In [2]:
import torch
import torch.nn as nn
from torch.nn import functional as F

In [3]:
# load dataset. 
# this file contains some works by shakespere as plain text

with open(r'../text_input/input.txt') as file:
    text = file.read()

len(text), text[:100]

(1115394,
 'First Citizen:\nBefore we proceed any further, hear me speak.\n\nAll:\nSpeak, speak.\n\nFirst Citizen:\nYou')

In [67]:
# preparatory work. 
# alphabet could also be called a token dictionary.
# encode and decode are functions to quickly tokenize and detokenize a text.
# lastly, data is split in train and validation set

alphabet = ''.join(sorted(list(set(text))))
alphabet, len(alphabet)

stoi = {s:i for i,s in enumerate(alphabet)}
itos = {i:s for i,s in enumerate(alphabet)}

encode = lambda x: [stoi[i] for i in x]
decode = lambda x: ''.join([itos[i] for i in x])
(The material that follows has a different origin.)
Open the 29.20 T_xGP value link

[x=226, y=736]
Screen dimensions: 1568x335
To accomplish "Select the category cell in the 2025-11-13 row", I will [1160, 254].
data = torch.tensor(encode(text), dtype=torch.long)
split_id = int(0.9*len(data))
train_data = data[:split_id]
val_data = data[split_id:]

train_data.size(), val_data.size(), alphabet, len(alphabet)

(torch.Size([1003854]),
 torch.Size([111540]),
 "\n !$&',-.3:;?ABCDEFGHIJKLMNOPQRSTUVWXYZabcdefghijklmnopqrstuvwxyz",
 65)

In [5]:
# batch: num of parallel processed tokens
# time: previous and posterior tokens
# channels: embedding dim of each token
B,T,C = 4,8,10                                  # B: batch, T: time, C: channels
nH, sH = 5, 2                                   # nH: num of heads, sH: size of heads (in multi-head attention -> nH * sH = C)
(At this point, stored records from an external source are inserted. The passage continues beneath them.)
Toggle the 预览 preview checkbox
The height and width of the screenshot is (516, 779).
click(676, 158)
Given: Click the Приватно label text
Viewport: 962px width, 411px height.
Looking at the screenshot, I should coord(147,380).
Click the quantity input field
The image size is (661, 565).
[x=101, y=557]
tril = torch.tril(torch.ones((T,T)))            # lower triangular matrix

# keys, queries and values are model parameters that will be trained
key = torch.randn((1,nH,C,sH))                  # how strong to give to another time
query = torch.randn((1,nH,C,sH))                # how strong to receive from another time
value = torch.randn((1,nH,C,sH))                # what value to transmit 

# void data & dimension magic
x1 = torch.randn((B,T,C))
x = x1.view((B,1,T,C))

# compute key and query values 
k = x @ key                                     # (B,1,T,C) x (1,nH,C,sH) -> (B,nH,T,sH)
q = x @ query                                   # (B,1,T,C) x (1,nH,C,sH) -> (B,nH,T,sH)
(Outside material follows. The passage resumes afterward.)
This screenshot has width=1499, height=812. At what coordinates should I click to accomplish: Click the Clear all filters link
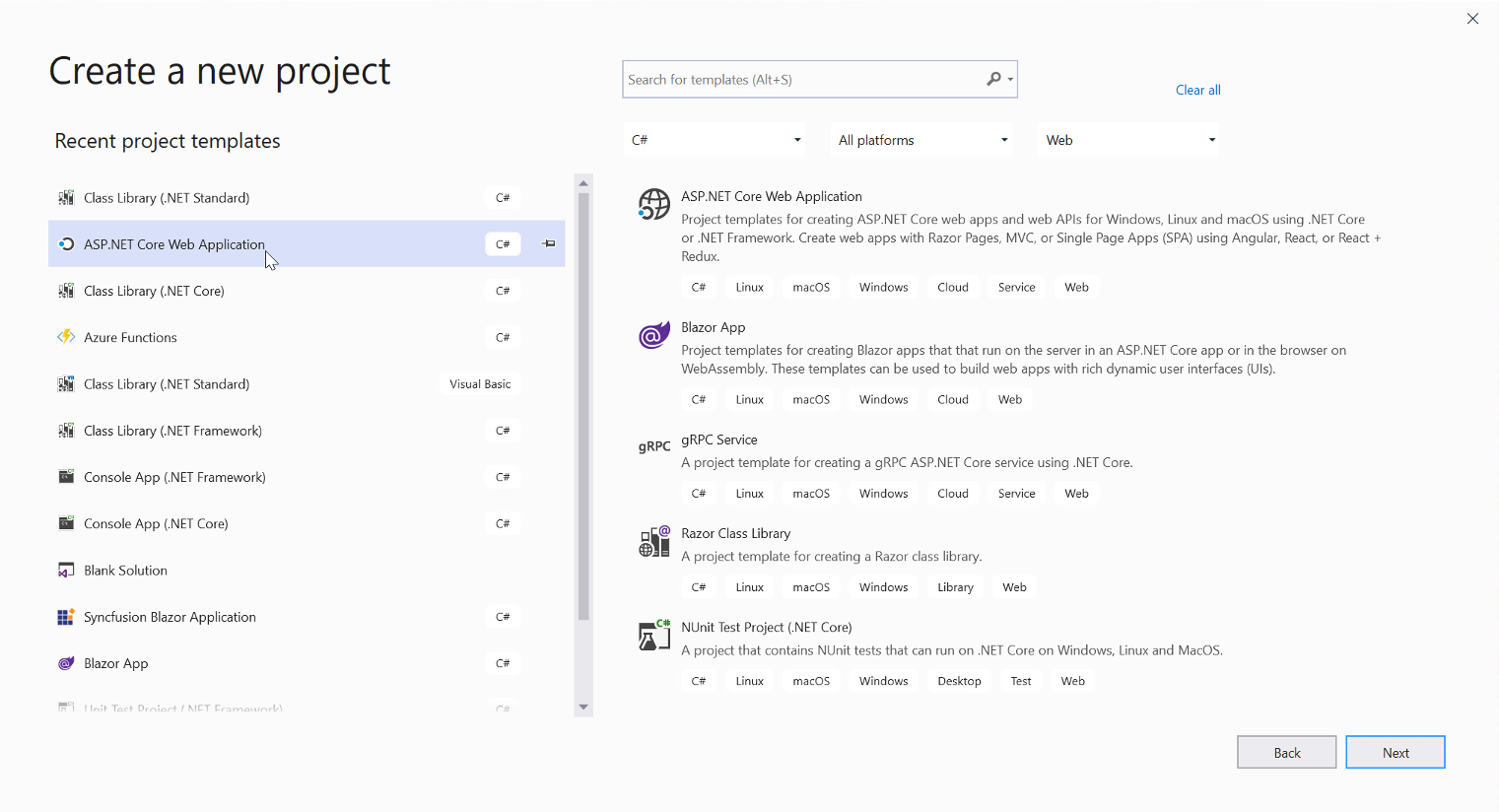(x=1197, y=90)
# combine keys and queries to weights, i.e. the strength of connection between two tokens in time dimension
wei = q @ k.transpose(-1,-2)                    # (B,nH,T,sH) x (B,nH,sH,T) -> (B,nH,T,T)
wei = wei.masked_fill(tril == 0, float('-inf')) # ignore anticausal time
wei = F.softmax(wei, dim=-1)                    # rescale to [0,1]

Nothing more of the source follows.